Полное блюдце секретов - Кивинов Андрей Владимирович - Страница 2
- Предыдущая
- 2/39
- Следующая
Говорить больно. Чувствую языком, что одним верхним зубом стало меньше, а раздутая губа уже превратилась в пельмень, доставая до носа. «Лодочник» вонючий…
Игорь открыл глаза, потрогал губу. Опухоль спала, боль не прошла. В дежурной части врач вызванной «скорой» брезгливо осмотрел его лицо, залил губу зеленкой и клеем и прилепил пластырь. Для тебя сойдет, сойдет, радуйся, что у нас бесплатная медицина. В камере Игорь сорвал пластырь, тот все время намокал от влажного дыхания и неприятно раздражал.
Долговязого увезли на «скорой». Игорь слышал, как дежурный говорил с больницей.
«Похоже, я пробил ему печень. Черт, не сдох бы».
В дежурной камере держали где-то с час. Затем его забрал товарищ в штатском.
Оперуполномоченный. С какой-то хохлятской фамилией на «О». То ли Фоменко, то ли Хоменко.
Что я там говорил? Что не хотел? Что они первые? Конечно. Я оправдывался. Товарищ никак не реагировал. Сидел неподвижно, как статуя, смотрел прямо в глаза. Потом записывал, уточняя по ходу детали. Спросил про нож. Я ответил. Честно. Я ведь не считаю себя виновным. Спросил, не знаком ли я с потерпевшим. Долговязый – потерпевший? Смешно! Это я потерпевший. Нет, он. Он в больнице, он и потерпевший.

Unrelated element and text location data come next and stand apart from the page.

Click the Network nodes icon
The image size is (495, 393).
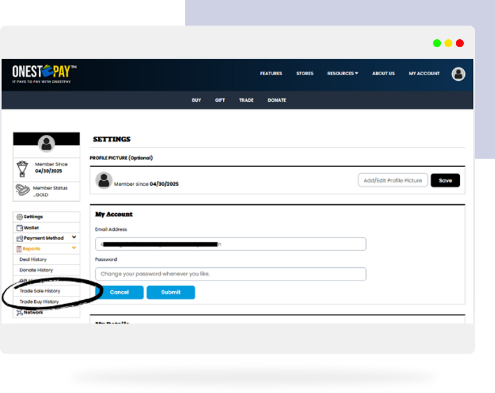pyautogui.click(x=19, y=312)

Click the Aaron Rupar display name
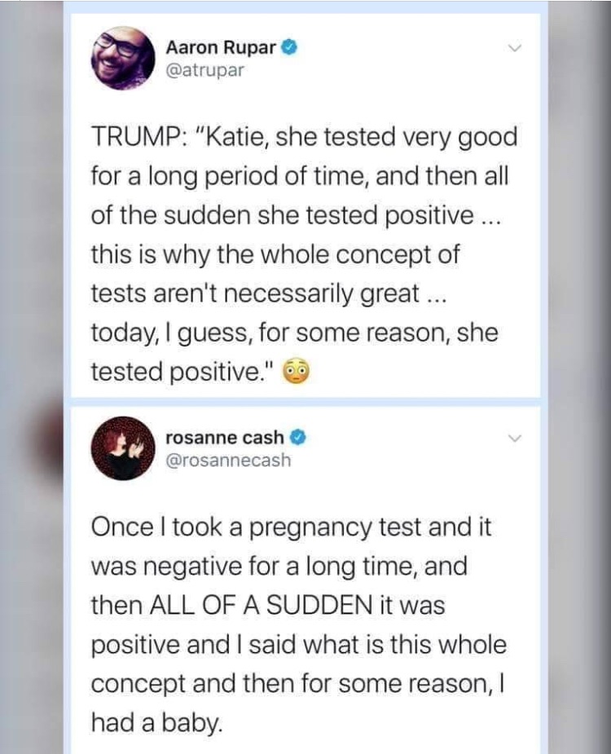(x=221, y=47)
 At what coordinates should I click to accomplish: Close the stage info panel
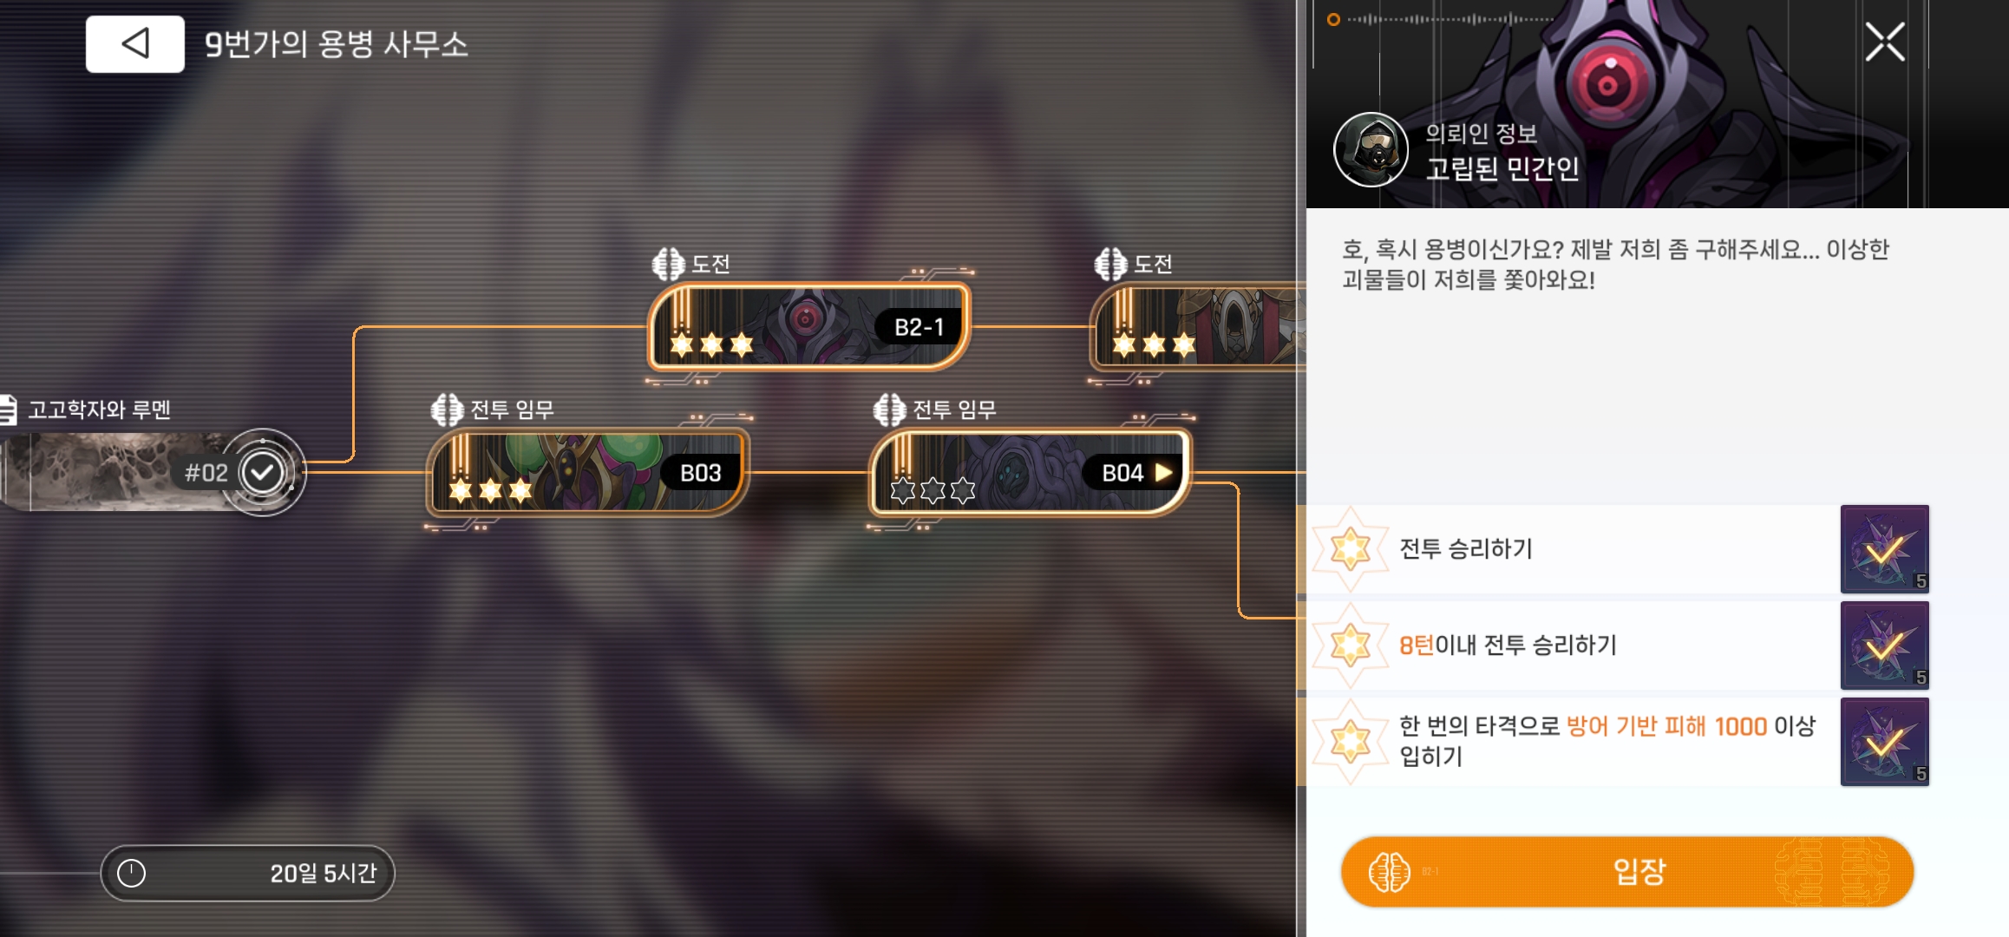[1884, 42]
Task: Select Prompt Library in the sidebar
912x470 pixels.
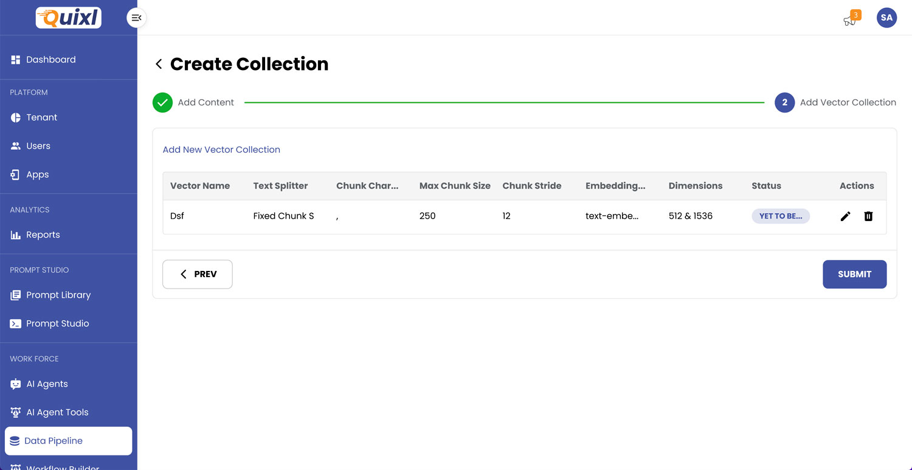Action: click(58, 295)
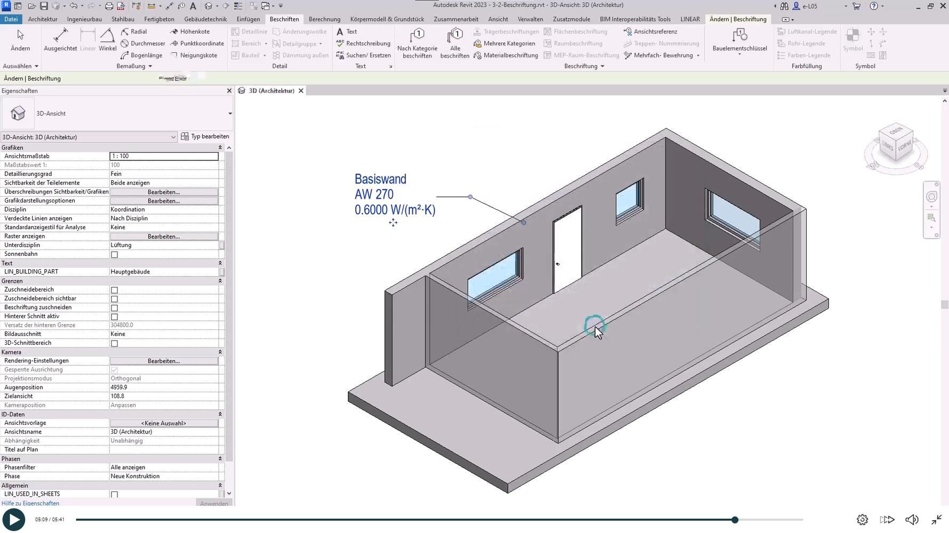Click the Winkel angular dimension tool
This screenshot has width=949, height=533.
(x=107, y=39)
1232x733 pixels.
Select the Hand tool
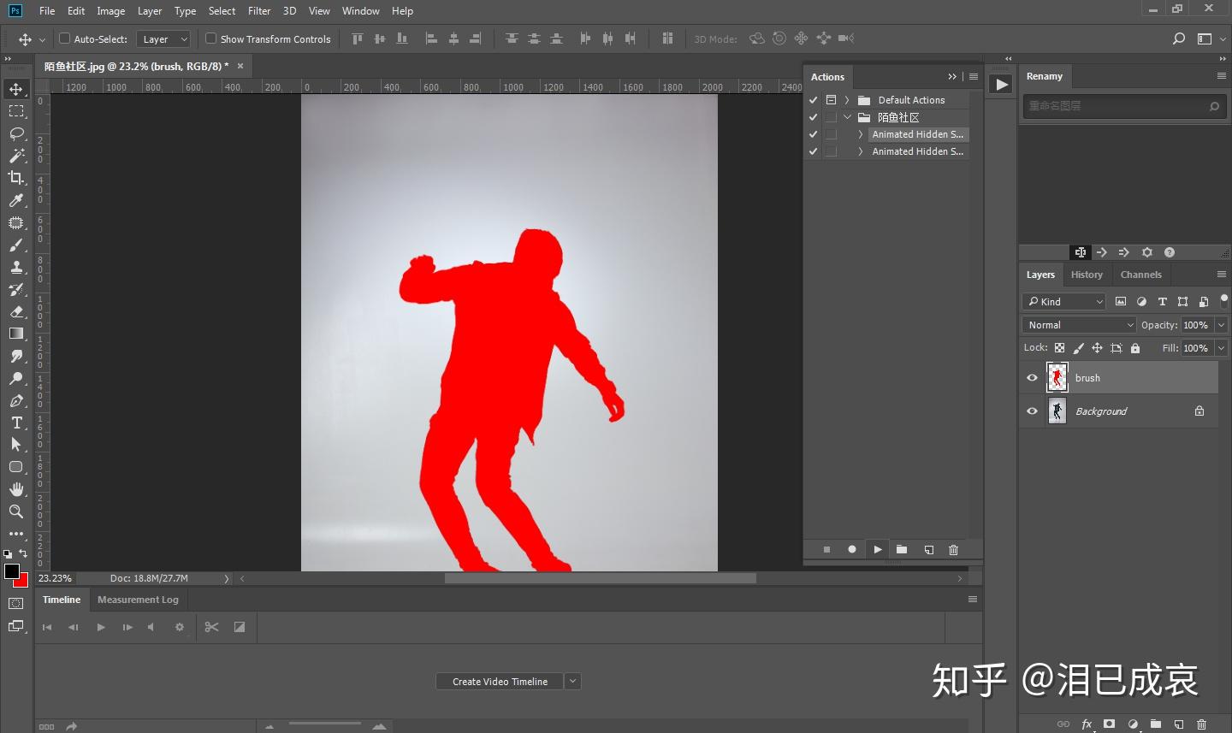coord(16,489)
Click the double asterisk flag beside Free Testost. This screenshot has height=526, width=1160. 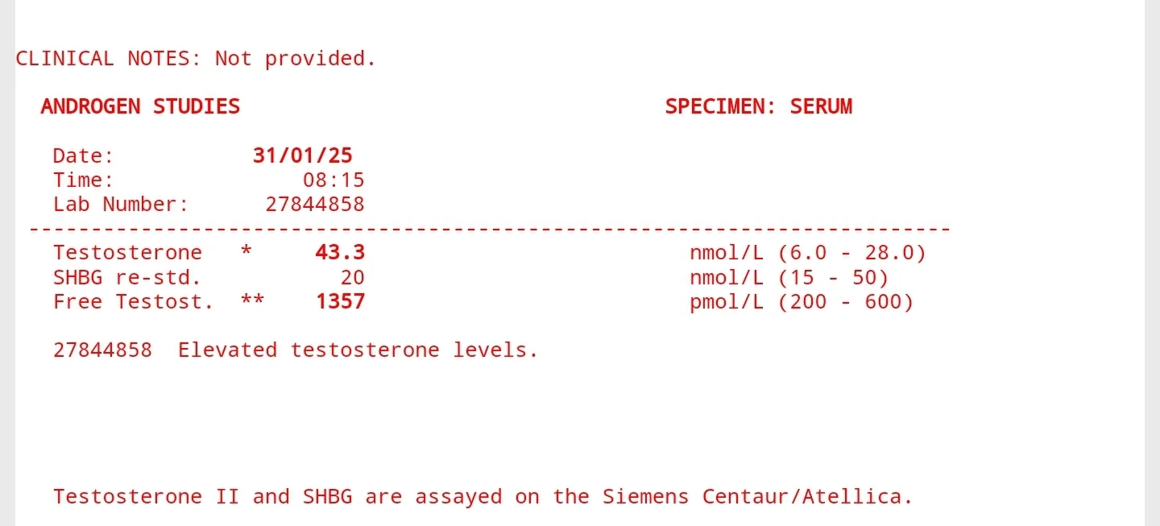pos(253,300)
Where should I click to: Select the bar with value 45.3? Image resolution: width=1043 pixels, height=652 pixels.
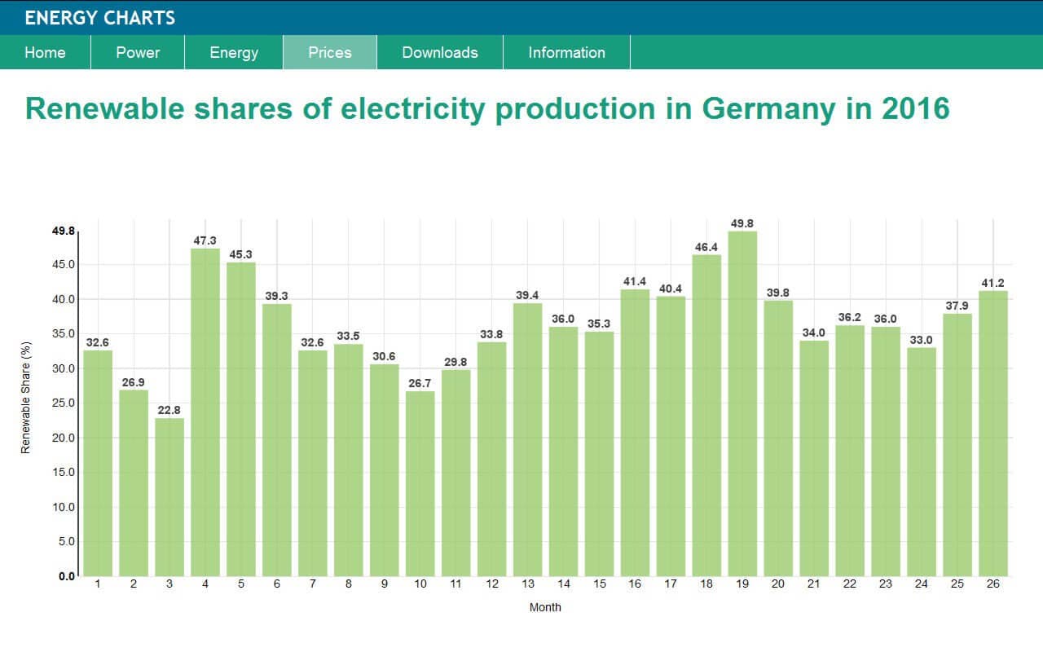241,419
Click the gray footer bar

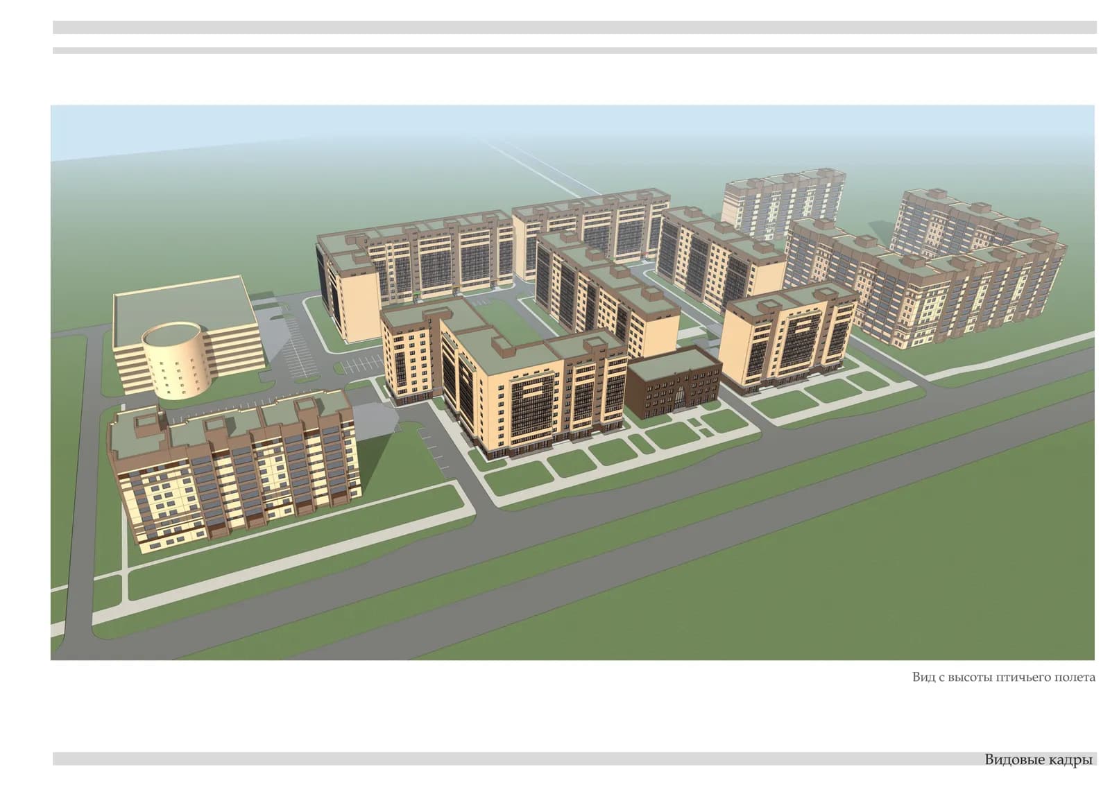[574, 759]
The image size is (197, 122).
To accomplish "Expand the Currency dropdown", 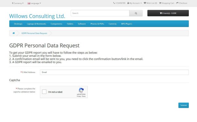I will tap(18, 3).
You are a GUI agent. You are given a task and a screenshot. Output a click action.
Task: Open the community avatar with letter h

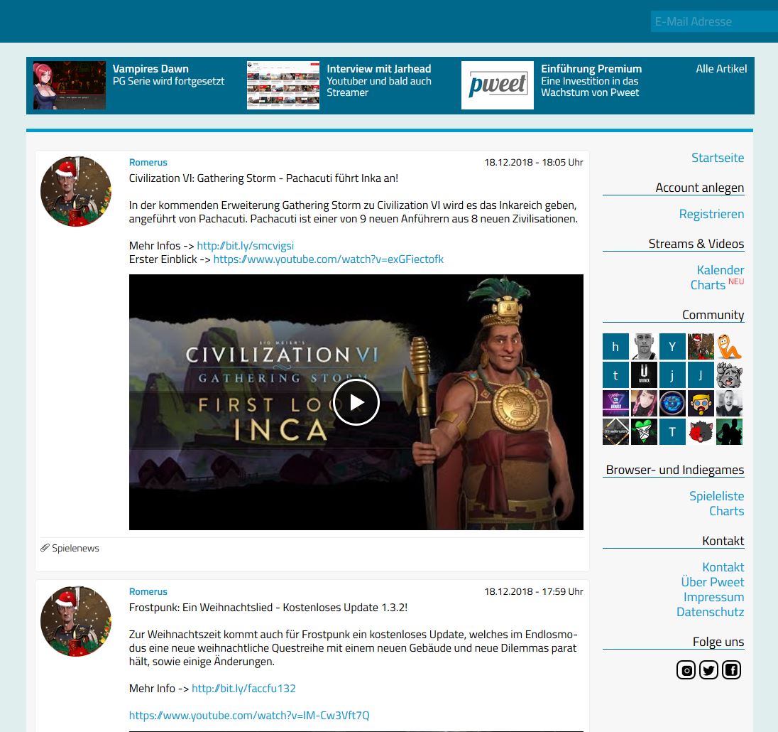pos(615,347)
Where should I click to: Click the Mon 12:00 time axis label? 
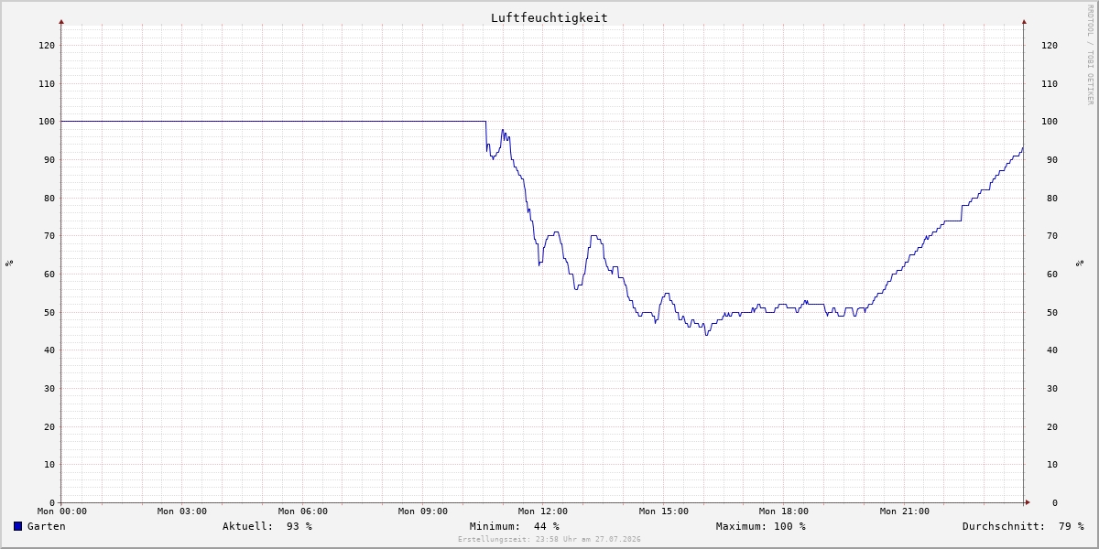point(543,511)
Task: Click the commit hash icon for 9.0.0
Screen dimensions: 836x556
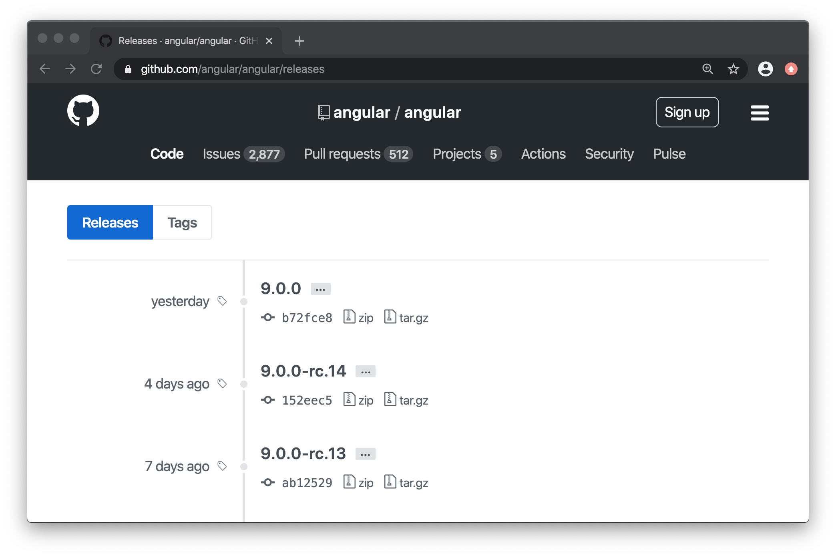Action: pos(269,316)
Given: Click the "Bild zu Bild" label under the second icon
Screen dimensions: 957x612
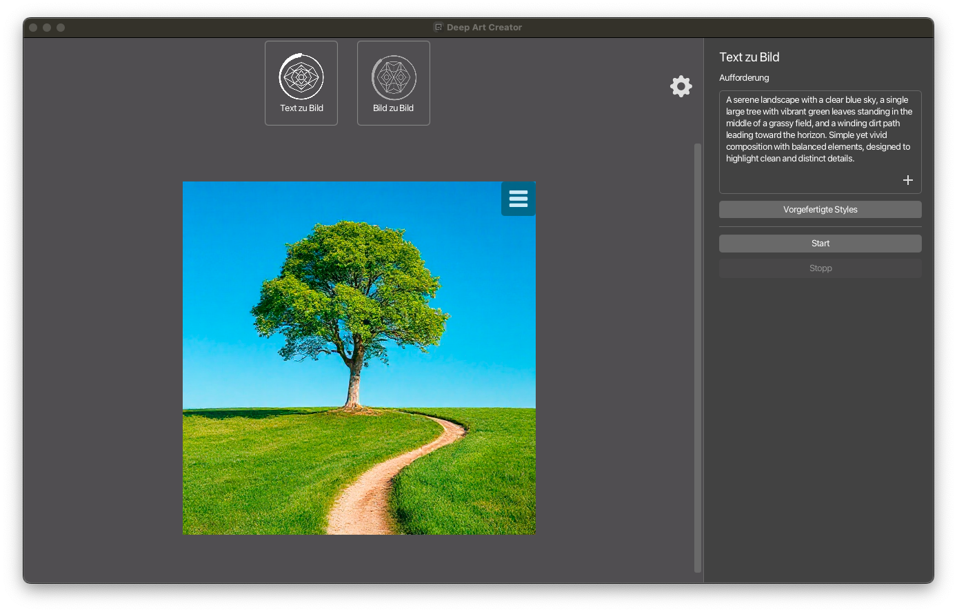Looking at the screenshot, I should pos(394,108).
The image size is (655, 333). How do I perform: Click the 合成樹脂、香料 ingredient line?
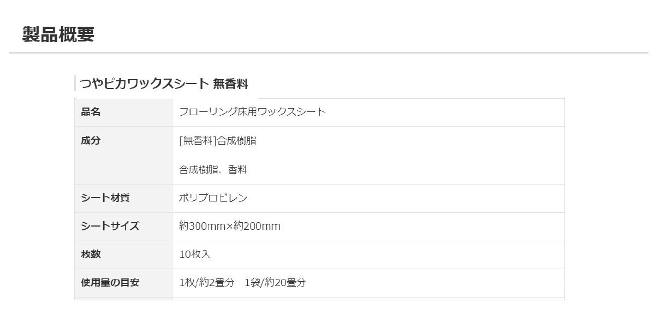[x=213, y=170]
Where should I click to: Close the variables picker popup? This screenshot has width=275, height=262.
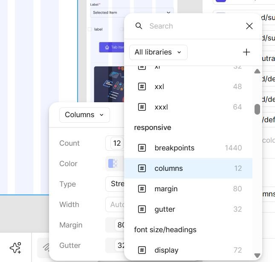coord(249,26)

Потом я расписывался под текстом, толком его так и не прочитав. Сплошной туман в глазах. Потом снова камера. Еще часа три ожидания. После девушка лет двадцати двух, почти ровесница, сказала, что она следователь и будет вести мое дело. Что-то спрашивала про адвоката. Как и Хоменко-Фоменко, писала, только дольше и подробнее.
Я опять оправдывался, опять подписывал. Она сказала, что задерживает меня на трое суток по подозрению. Когда вели назад в камеру, через приоткрытую дверь кабинета я увидел Анюту. С ней беседовал Фо-Хоменко.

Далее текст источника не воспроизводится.